**** Provided records

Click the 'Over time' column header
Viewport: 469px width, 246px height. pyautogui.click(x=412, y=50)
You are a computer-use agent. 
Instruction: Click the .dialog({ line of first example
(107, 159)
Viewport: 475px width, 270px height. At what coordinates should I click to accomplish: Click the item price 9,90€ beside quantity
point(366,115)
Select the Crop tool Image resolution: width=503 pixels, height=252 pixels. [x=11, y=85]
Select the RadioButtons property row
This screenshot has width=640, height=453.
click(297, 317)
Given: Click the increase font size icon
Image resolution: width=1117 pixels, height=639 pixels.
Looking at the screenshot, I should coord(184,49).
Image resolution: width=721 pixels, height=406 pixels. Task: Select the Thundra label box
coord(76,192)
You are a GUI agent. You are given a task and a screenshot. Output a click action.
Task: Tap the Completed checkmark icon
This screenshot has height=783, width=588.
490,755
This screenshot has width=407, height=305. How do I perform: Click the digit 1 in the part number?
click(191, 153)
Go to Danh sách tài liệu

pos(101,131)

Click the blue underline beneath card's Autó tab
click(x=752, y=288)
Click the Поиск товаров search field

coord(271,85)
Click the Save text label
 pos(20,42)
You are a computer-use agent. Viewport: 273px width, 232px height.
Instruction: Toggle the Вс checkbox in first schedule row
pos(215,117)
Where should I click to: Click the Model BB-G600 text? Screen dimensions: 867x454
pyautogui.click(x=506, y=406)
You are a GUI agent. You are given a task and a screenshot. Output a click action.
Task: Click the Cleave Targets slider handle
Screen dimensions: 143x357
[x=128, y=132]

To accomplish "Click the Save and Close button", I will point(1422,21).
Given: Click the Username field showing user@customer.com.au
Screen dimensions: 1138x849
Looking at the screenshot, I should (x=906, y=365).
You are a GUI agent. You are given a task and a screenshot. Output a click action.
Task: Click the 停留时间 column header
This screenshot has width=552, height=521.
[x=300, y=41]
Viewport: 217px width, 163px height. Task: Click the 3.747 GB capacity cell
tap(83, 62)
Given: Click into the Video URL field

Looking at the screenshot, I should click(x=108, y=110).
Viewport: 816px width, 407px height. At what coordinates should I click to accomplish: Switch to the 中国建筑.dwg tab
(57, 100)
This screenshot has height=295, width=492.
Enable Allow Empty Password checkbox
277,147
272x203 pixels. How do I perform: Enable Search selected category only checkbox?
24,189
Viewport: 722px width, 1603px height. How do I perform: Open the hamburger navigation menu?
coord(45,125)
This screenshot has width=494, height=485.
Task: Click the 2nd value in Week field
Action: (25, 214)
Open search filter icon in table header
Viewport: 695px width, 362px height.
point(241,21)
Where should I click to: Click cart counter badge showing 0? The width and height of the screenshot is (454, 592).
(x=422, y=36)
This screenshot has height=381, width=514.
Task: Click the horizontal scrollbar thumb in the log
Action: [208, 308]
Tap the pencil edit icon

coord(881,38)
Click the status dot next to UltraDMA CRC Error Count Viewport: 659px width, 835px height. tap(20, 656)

********

* Required action:
Please output every line shown above exactly.

* Reply to the task:
Click the 'Over time' column header
Viewport: 469px width, 246px height. pyautogui.click(x=412, y=50)
You are a computer-use agent. 
Instruction: Click the .dialog({ line of first example
(107, 159)
Viewport: 475px width, 270px height. At what coordinates should I click to accomplish: Click the item price 9,90€ beside quantity
point(366,115)
Select the Crop tool Image resolution: width=503 pixels, height=252 pixels. [x=11, y=85]
Select the RadioButtons property row
This screenshot has width=640, height=453.
click(297, 317)
Given: Click the increase font size icon
Image resolution: width=1117 pixels, height=639 pixels.
Looking at the screenshot, I should coord(184,49).
Image resolution: width=721 pixels, height=406 pixels. Task: Select the Thundra label box
coord(76,192)
You are a GUI agent. You are given a task and a screenshot. Output a click action.
Task: Tap the Completed checkmark icon
This screenshot has height=783, width=588.
490,755
This screenshot has width=407, height=305. How do I perform: Click the digit 1 in the part number?
click(191, 153)
Go to Danh sách tài liệu

pos(101,131)

Click the blue underline beneath card's Autó tab
click(x=752, y=288)
Click the Поиск товаров search field

coord(271,85)
Click the Save text label
 pos(20,42)
You are a computer-use agent. Viewport: 273px width, 232px height.
Instruction: Toggle the Вс checkbox in first schedule row
pos(215,117)
Where should I click to: Click the Model BB-G600 text? Screen dimensions: 867x454
pyautogui.click(x=506, y=406)
You are a GUI agent. You are given a task and a screenshot. Output a click action.
Task: Click the Cleave Targets slider handle
Screen dimensions: 143x357
[x=128, y=132]

To accomplish "Click the Save and Close button", I will point(1422,21).
Given: Click the Username field showing user@customer.com.au
Screen dimensions: 1138x849
Looking at the screenshot, I should (x=906, y=365).
You are a GUI agent. You are given a task and a screenshot. Output a click action.
Task: Click the 停留时间 column header
This screenshot has width=552, height=521.
[x=300, y=41]
Viewport: 217px width, 163px height. Task: Click the 3.747 GB capacity cell
tap(83, 62)
Given: Click into the Video URL field

Looking at the screenshot, I should click(x=108, y=110).
Viewport: 816px width, 407px height. At what coordinates should I click to accomplish: Switch to the 中国建筑.dwg tab
(57, 100)
This screenshot has height=295, width=492.
Enable Allow Empty Password checkbox
277,147
272x203 pixels. How do I perform: Enable Search selected category only checkbox?
24,189
Viewport: 722px width, 1603px height. How do I perform: Open the hamburger navigation menu?
coord(45,125)
This screenshot has width=494, height=485.
Task: Click the 2nd value in Week field
Action: (25, 214)
Open search filter icon in table header
Viewport: 695px width, 362px height.
point(241,21)
Where should I click to: Click cart counter badge showing 0? The width and height of the screenshot is (454, 592).
(x=422, y=36)
This screenshot has height=381, width=514.
Task: Click the horizontal scrollbar thumb in the log
Action: [208, 308]
Tap the pencil edit icon

coord(881,38)
Click the status dot next to UltraDMA CRC Error Count Viewport: 659px width, 835px height. tap(20, 656)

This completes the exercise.